Developers often use lax permissions. Because APIs provide almost unrestricted data access, exploits
give potential attackers visibility into just about everything.
Many IT site owners aren’t API-aware. Most API attacks are undetected and therefore aren’t visible to
most organizations. APIs are often buried deep in web servers, their locations and architectures known only to developers. Sometimes, no one knows they exist at all.
Despite these cautionary scenarios, there are many ways that site owners can defend their networks from API miscreants.
Defense and Control Measures
The breaches we’ve seen so far have been attributable not to genius hackers, but instead to failures to apply basic security principles to new tasks. A first things-first approach to inhouse API security starts with inventories.
Inventory your APIs and keep them current
Know which APIs are where and what they contribute to your business. Security experts recommend that site
Conduct perimeter scans, which provide API status information and a hacker’s view of the network.
Perform in-depth API discovery interviews with development and operations teams. This approach helps site owners understand ideal and actual network states and enables them to prepare risk assessments for either possibility.
Keep API inventories current. The growing complexity of information systems and rapid rate of IT and business change make this a significant task, one that requires patience, discipline, and support resources.
Apply authentication, authorization, and encryption measures
How permissive is corporate API security? In a recent API security report, 25 percent of organizations surveyed didn’t authenticate their APIs at all. To combat this problem, security specialists recommend that network managers consider the pros and cons of each type of authentication and prioritize these measures based on company-specific risks. Other API security measures include:
Implementing API authorization measures with the principle of least privilege. Researchers suggest using role-based access control for all types of API accounts.
Monitoring APIs. Because brute force attacks often go unnoticed, it’s best to log all API connections and review those logs via cloud services, bots, or humans. Also, it’s prudent to monitor assets that APIs serve to ensure their integrity.
Encrypt API traffic. It’s best to encrypt API connections and validate their certificates as for any service. Apply the same security mindset with APIs as with website traffic.

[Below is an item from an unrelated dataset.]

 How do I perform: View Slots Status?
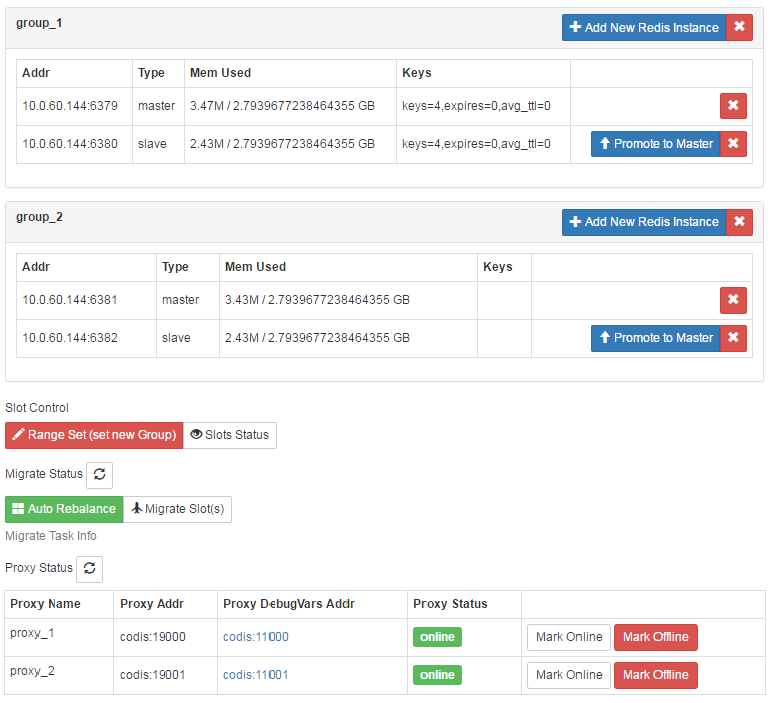tap(230, 435)
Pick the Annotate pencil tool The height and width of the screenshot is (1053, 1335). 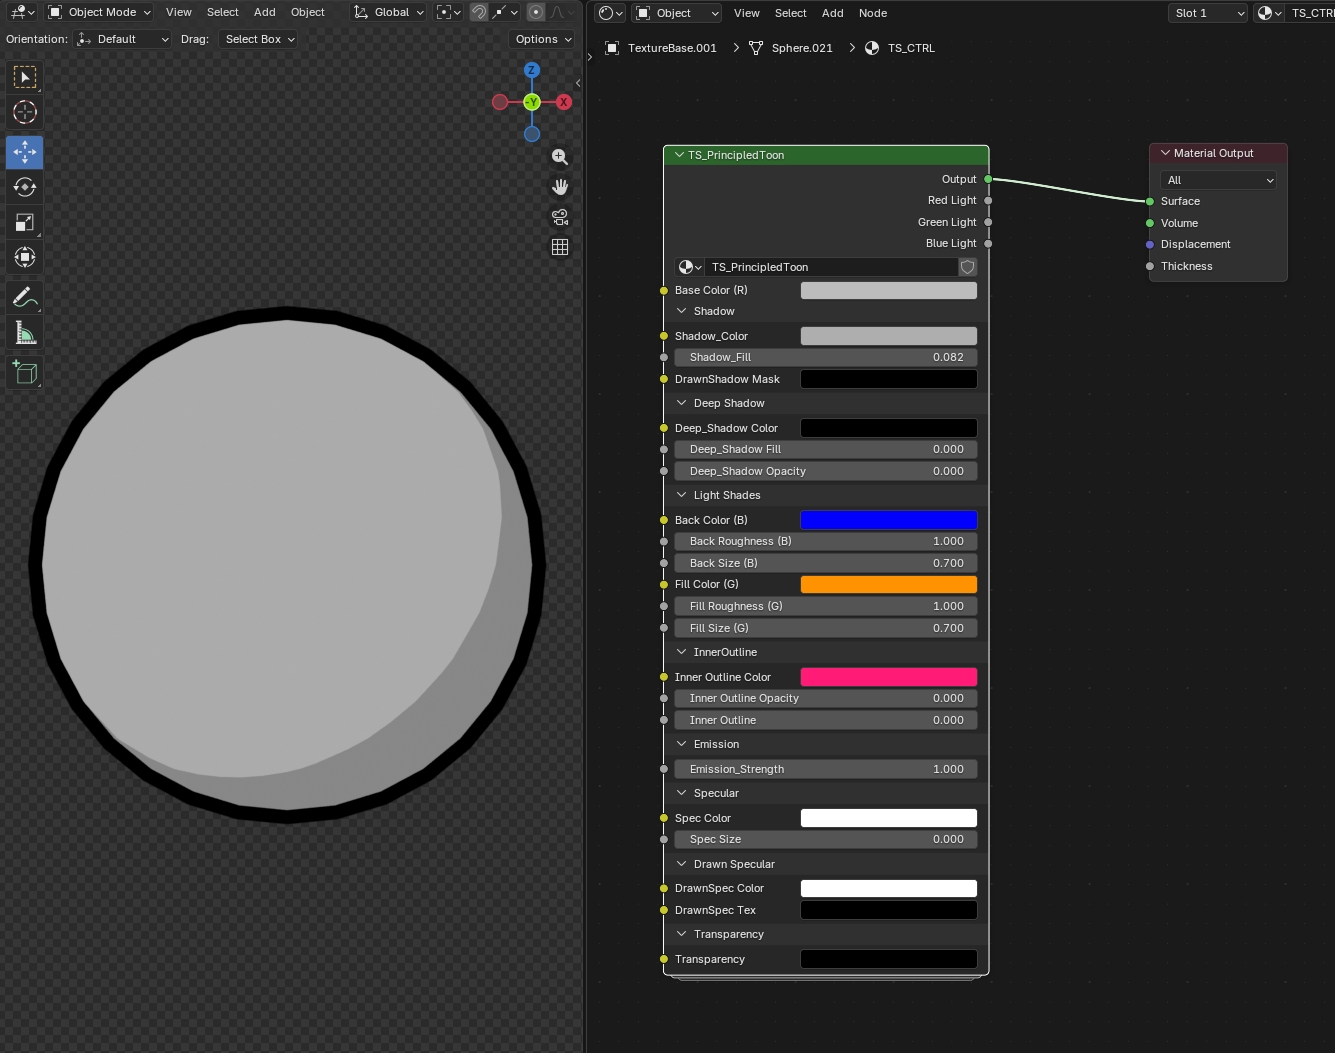coord(25,298)
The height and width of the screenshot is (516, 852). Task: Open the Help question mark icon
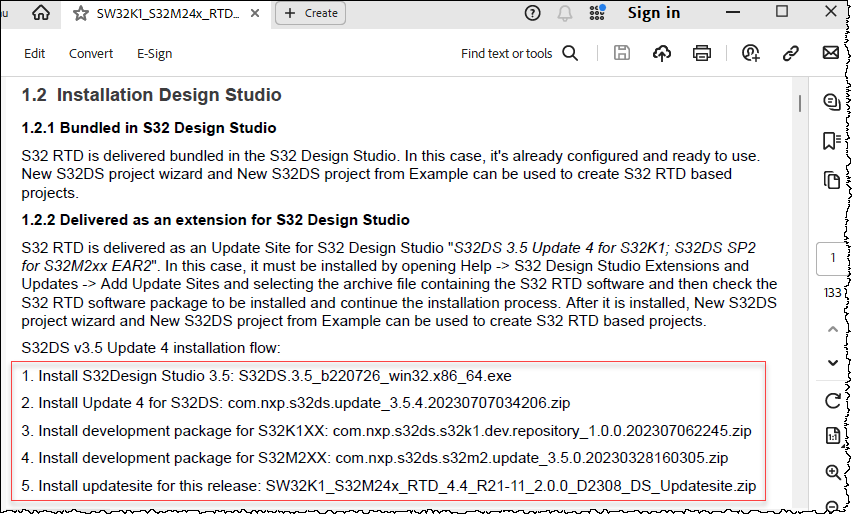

Consider security tools and services. There’s been a surge of advanced API security services and appliances. Security specialists suggest API-aware firewalls or proxies designed to discover, confirm and neutralize harmful API requests. Also, API security services can identify an attack’s originating client and determine if a request is legitimate or malicious.

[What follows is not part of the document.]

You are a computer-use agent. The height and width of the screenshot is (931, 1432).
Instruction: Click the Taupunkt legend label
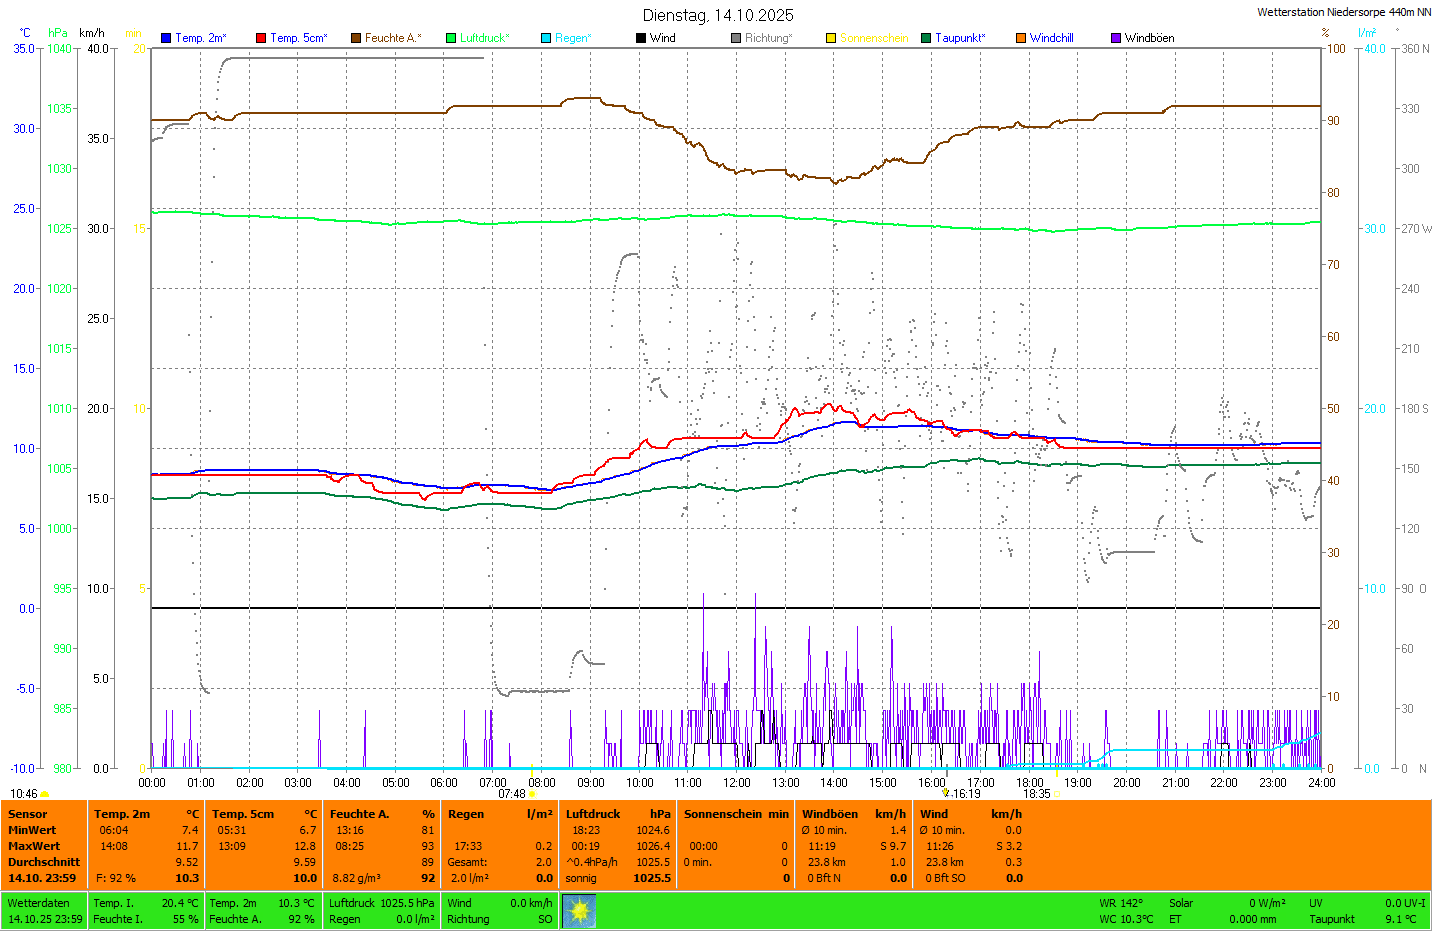pos(960,38)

But what about third-party solutions? There’s plenty that API security services can do to discover and control API data breaches and incidents.
The Best Protection that API Security Solutions Can Provide
API security solutions must manage massive volumes of data traveling through many hundreds of API connections with mobile or laptop devices and their browsers. The need for high-speed, high-volume data handling makes API security a big data analytics problem. That’s why advanced security solutions use machine learning to protect API infrastructures from cyberattacks and misuse. The most advanced solutions:
Provide comprehensive threat protection across many types of attacks.
Detect and block API-related cyberattacks, often before any damage can be done.
Build an inventory of each API and how it is accessed and used.
Identify and categorize atypical behavior without predefined policies, rules, or attack signatures.
Stop new attacks, which present new or changing behavior.
Now, companies can benefit from these capabilities by subscribing to advanced API security services. By monitoring many behaviours in a wide range of data sources, these services can detect and prevent data incidents before they occur. Organizations can use these convenient, cost-effective cloud services to avoid the security risks of fast-changing IT and business operations.